Every line in the listing is to be echoed verbatim.

Extracted entries:
* * * *
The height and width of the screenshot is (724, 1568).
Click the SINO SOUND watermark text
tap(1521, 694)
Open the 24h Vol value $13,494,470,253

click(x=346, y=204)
* * * *
Answer below:
The height and width of the screenshot is (724, 1568).
Click the SINO SOUND watermark text
tap(1521, 694)
Open the 24h Vol value $13,494,470,253

click(x=346, y=204)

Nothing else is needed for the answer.